*Work to complete*: The output should match the data below line for line.

(Stored records)
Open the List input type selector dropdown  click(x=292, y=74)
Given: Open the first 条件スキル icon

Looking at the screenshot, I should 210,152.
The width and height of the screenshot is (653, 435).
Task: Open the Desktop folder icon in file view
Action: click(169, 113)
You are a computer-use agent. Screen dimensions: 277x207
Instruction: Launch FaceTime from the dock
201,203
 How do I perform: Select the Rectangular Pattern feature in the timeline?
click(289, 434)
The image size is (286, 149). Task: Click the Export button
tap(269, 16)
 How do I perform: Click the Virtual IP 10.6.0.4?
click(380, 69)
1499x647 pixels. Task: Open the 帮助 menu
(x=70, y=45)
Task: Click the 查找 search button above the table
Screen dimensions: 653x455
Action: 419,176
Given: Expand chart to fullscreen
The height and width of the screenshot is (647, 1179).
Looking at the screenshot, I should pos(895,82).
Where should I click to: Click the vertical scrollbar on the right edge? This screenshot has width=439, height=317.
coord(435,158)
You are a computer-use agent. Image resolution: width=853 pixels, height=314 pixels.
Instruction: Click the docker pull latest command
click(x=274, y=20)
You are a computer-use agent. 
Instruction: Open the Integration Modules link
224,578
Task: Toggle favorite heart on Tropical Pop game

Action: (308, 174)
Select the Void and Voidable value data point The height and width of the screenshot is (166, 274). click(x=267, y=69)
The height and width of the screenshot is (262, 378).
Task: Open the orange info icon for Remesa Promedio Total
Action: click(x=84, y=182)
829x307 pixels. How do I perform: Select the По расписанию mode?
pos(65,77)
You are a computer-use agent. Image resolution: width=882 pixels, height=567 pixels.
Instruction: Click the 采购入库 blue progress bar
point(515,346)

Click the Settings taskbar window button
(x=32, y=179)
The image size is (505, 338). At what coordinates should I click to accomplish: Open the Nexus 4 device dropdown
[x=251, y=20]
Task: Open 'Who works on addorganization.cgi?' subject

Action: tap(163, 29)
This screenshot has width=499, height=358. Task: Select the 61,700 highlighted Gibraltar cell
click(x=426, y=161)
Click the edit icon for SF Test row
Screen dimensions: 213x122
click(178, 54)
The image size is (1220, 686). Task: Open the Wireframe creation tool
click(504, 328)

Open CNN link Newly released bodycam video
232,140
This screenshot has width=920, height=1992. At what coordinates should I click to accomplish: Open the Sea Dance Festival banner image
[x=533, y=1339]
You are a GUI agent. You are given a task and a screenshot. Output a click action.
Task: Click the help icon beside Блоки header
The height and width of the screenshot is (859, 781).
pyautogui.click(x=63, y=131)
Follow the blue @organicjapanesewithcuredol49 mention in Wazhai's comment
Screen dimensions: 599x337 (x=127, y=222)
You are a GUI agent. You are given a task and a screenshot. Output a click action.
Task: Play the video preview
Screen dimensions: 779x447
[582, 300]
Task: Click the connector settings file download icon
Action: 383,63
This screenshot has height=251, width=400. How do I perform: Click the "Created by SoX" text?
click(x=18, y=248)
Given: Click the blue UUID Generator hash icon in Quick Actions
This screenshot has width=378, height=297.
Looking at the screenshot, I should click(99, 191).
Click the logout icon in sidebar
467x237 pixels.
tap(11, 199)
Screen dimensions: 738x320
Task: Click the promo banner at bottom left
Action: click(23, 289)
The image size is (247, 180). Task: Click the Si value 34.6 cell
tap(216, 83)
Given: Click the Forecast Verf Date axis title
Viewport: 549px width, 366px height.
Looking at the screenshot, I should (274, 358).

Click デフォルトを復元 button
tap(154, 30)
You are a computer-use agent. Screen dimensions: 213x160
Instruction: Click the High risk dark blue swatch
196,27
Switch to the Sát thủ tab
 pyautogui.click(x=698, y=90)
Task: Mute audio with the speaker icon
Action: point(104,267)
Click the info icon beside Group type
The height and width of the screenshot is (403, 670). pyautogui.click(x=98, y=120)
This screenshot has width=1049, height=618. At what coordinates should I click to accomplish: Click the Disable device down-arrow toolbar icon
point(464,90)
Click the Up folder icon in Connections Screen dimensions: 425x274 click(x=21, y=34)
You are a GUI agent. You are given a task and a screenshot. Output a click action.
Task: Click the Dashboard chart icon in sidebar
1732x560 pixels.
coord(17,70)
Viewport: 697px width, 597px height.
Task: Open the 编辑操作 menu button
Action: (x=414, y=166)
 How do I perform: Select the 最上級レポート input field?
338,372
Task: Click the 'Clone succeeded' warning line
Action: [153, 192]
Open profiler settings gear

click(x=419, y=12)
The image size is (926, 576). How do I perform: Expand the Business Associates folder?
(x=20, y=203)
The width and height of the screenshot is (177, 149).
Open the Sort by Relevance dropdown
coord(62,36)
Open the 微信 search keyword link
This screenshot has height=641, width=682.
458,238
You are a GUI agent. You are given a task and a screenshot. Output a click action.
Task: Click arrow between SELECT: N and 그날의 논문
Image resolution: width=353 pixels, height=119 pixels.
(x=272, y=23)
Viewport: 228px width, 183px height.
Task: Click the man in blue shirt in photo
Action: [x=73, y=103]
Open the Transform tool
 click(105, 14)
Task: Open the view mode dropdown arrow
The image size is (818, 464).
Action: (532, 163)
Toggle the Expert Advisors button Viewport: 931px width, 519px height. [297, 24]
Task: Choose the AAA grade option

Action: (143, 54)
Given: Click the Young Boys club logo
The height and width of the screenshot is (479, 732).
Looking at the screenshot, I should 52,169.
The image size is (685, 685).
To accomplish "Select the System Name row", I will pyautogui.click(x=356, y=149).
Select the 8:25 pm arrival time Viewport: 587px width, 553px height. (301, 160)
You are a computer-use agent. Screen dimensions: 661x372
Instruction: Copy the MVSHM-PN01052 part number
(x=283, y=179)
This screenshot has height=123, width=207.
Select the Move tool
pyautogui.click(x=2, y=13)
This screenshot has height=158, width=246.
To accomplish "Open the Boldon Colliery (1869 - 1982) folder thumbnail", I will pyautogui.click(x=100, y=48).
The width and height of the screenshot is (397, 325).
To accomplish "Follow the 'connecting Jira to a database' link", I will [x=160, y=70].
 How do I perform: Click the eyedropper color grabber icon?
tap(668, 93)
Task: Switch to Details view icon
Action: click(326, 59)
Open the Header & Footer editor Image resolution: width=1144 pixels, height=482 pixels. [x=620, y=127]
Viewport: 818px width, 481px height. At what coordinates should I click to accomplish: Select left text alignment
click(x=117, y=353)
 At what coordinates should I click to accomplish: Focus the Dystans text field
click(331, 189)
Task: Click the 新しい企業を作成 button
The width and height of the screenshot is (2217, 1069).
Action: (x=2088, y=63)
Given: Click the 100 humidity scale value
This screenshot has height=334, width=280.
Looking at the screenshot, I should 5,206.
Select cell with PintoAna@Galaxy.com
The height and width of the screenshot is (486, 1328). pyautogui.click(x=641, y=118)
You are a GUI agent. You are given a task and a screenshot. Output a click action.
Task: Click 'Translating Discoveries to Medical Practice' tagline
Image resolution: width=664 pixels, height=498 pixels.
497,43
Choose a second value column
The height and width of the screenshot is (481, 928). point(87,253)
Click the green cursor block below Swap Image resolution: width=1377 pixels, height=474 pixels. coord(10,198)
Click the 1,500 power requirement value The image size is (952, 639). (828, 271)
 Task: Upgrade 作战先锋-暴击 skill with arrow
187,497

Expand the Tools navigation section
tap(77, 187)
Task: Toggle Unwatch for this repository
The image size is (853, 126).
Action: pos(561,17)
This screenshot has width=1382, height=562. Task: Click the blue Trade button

*Your response*:
Open the List input type selector dropdown  click(x=292, y=74)
Given: Open the first 条件スキル icon

Looking at the screenshot, I should 210,152.
The width and height of the screenshot is (653, 435).
Task: Open the Desktop folder icon in file view
Action: click(169, 113)
You are a computer-use agent. Screen dimensions: 277x207
Instruction: Launch FaceTime from the dock
201,203
 How do I perform: Select the Rectangular Pattern feature in the timeline?
click(289, 434)
The image size is (286, 149). Task: Click the Export button
tap(269, 16)
 How do I perform: Click the Virtual IP 10.6.0.4?
click(380, 69)
1499x647 pixels. Task: Open the 帮助 menu
(x=70, y=45)
Task: Click the 查找 search button above the table
Screen dimensions: 653x455
Action: 419,176
Given: Expand chart to fullscreen
The height and width of the screenshot is (647, 1179).
Looking at the screenshot, I should pos(895,82).
Where should I click to: Click the vertical scrollbar on the right edge? This screenshot has width=439, height=317.
coord(435,158)
You are a computer-use agent. Image resolution: width=853 pixels, height=314 pixels.
Instruction: Click the docker pull latest command
click(x=274, y=20)
You are a computer-use agent. 
Instruction: Open the Integration Modules link
224,578
Task: Toggle favorite heart on Tropical Pop game

Action: (308, 174)
Select the Void and Voidable value data point The height and width of the screenshot is (166, 274). click(x=267, y=69)
The height and width of the screenshot is (262, 378).
Task: Open the orange info icon for Remesa Promedio Total
Action: click(x=84, y=182)
829x307 pixels. How do I perform: Select the По расписанию mode?
pos(65,77)
You are a computer-use agent. Image resolution: width=882 pixels, height=567 pixels.
Instruction: Click the 采购入库 blue progress bar
point(515,346)

Click the Settings taskbar window button
(x=32, y=179)
The image size is (505, 338). At what coordinates should I click to accomplish: Open the Nexus 4 device dropdown
[x=251, y=20]
Task: Open 'Who works on addorganization.cgi?' subject

Action: tap(163, 29)
This screenshot has width=499, height=358. Task: Select the 61,700 highlighted Gibraltar cell
click(x=426, y=161)
Click the edit icon for SF Test row
Screen dimensions: 213x122
click(178, 54)
The image size is (1220, 686). Task: Open the Wireframe creation tool
click(504, 328)

Open CNN link Newly released bodycam video
232,140
This screenshot has width=920, height=1992. At what coordinates should I click to accomplish: Open the Sea Dance Festival banner image
[x=533, y=1339]
You are a GUI agent. You are given a task and a screenshot. Output a click action.
Task: Click the help icon beside Блоки header
The height and width of the screenshot is (859, 781).
pyautogui.click(x=63, y=131)
Follow the blue @organicjapanesewithcuredol49 mention in Wazhai's comment
Screen dimensions: 599x337 (x=127, y=222)
You are a GUI agent. You are given a task and a screenshot. Output a click action.
Task: Play the video preview
Screen dimensions: 779x447
[582, 300]
Task: Click the connector settings file download icon
Action: 383,63
This screenshot has height=251, width=400. How do I perform: Click the "Created by SoX" text?
click(x=18, y=248)
Given: Click the blue UUID Generator hash icon in Quick Actions
This screenshot has width=378, height=297.
Looking at the screenshot, I should click(99, 191).
Click the logout icon in sidebar
467x237 pixels.
tap(11, 199)
Screen dimensions: 738x320
Task: Click the promo banner at bottom left
Action: click(23, 289)
The image size is (247, 180). Task: Click the Si value 34.6 cell
tap(216, 83)
Given: Click the Forecast Verf Date axis title
Viewport: 549px width, 366px height.
Looking at the screenshot, I should (274, 358).

Click デフォルトを復元 button
tap(154, 30)
You are a computer-use agent. Screen dimensions: 213x160
Instruction: Click the High risk dark blue swatch
196,27
Switch to the Sát thủ tab
 pyautogui.click(x=698, y=90)
Task: Mute audio with the speaker icon
Action: point(104,267)
Click the info icon beside Group type
The height and width of the screenshot is (403, 670). pyautogui.click(x=98, y=120)
This screenshot has width=1049, height=618. At what coordinates should I click to accomplish: Click the Disable device down-arrow toolbar icon
point(464,90)
Click the Up folder icon in Connections Screen dimensions: 425x274 click(x=21, y=34)
You are a GUI agent. You are given a task and a screenshot. Output a click action.
Task: Click the Dashboard chart icon in sidebar
1732x560 pixels.
coord(17,70)
Viewport: 697px width, 597px height.
Task: Open the 编辑操作 menu button
Action: (x=414, y=166)
 How do I perform: Select the 最上級レポート input field?
338,372
Task: Click the 'Clone succeeded' warning line
Action: [153, 192]
Open profiler settings gear

click(x=419, y=12)
The image size is (926, 576). How do I perform: Expand the Business Associates folder?
(x=20, y=203)
The width and height of the screenshot is (177, 149).
Open the Sort by Relevance dropdown
coord(62,36)
Open the 微信 search keyword link
This screenshot has height=641, width=682.
458,238
You are a GUI agent. You are given a task and a screenshot. Output a click action.
Task: Click arrow between SELECT: N and 그날의 논문
Image resolution: width=353 pixels, height=119 pixels.
(x=272, y=23)
Viewport: 228px width, 183px height.
Task: Click the man in blue shirt in photo
Action: [x=73, y=103]
Open the Transform tool
 click(105, 14)
Task: Open the view mode dropdown arrow
The image size is (818, 464).
Action: (532, 163)
Toggle the Expert Advisors button Viewport: 931px width, 519px height. [297, 24]
Task: Choose the AAA grade option

Action: (143, 54)
Given: Click the Young Boys club logo
The height and width of the screenshot is (479, 732).
Looking at the screenshot, I should 52,169.
The image size is (685, 685).
To accomplish "Select the System Name row", I will pyautogui.click(x=356, y=149).
Select the 8:25 pm arrival time Viewport: 587px width, 553px height. (301, 160)
You are a computer-use agent. Screen dimensions: 661x372
Instruction: Copy the MVSHM-PN01052 part number
(x=283, y=179)
This screenshot has height=123, width=207.
Select the Move tool
pyautogui.click(x=2, y=13)
This screenshot has height=158, width=246.
To accomplish "Open the Boldon Colliery (1869 - 1982) folder thumbnail", I will pyautogui.click(x=100, y=48).
The width and height of the screenshot is (397, 325).
To accomplish "Follow the 'connecting Jira to a database' link", I will [x=160, y=70].
 How do I perform: Click the eyedropper color grabber icon?
tap(668, 93)
Task: Switch to Details view icon
Action: click(326, 59)
Open the Header & Footer editor Image resolution: width=1144 pixels, height=482 pixels. [x=620, y=127]
Viewport: 818px width, 481px height. At what coordinates should I click to accomplish: Select left text alignment
click(x=117, y=353)
 At what coordinates should I click to accomplish: Focus the Dystans text field
click(331, 189)
Task: Click the 新しい企業を作成 button
The width and height of the screenshot is (2217, 1069).
Action: (x=2088, y=63)
Given: Click the 100 humidity scale value
This screenshot has height=334, width=280.
Looking at the screenshot, I should 5,206.
Select cell with PintoAna@Galaxy.com
The height and width of the screenshot is (486, 1328). pyautogui.click(x=641, y=118)
You are a GUI agent. You are given a task and a screenshot. Output a click action.
Task: Click 'Translating Discoveries to Medical Practice' tagline
Image resolution: width=664 pixels, height=498 pixels.
497,43
Choose a second value column
The height and width of the screenshot is (481, 928). point(87,253)
Click the green cursor block below Swap Image resolution: width=1377 pixels, height=474 pixels. coord(10,198)
Click the 1,500 power requirement value The image size is (952, 639). (828, 271)
 Task: Upgrade 作战先锋-暴击 skill with arrow
187,497

Expand the Tools navigation section
tap(77, 187)
Task: Toggle Unwatch for this repository
The image size is (853, 126).
Action: pos(561,17)
This screenshot has width=1382, height=562. Task: Click the blue Trade button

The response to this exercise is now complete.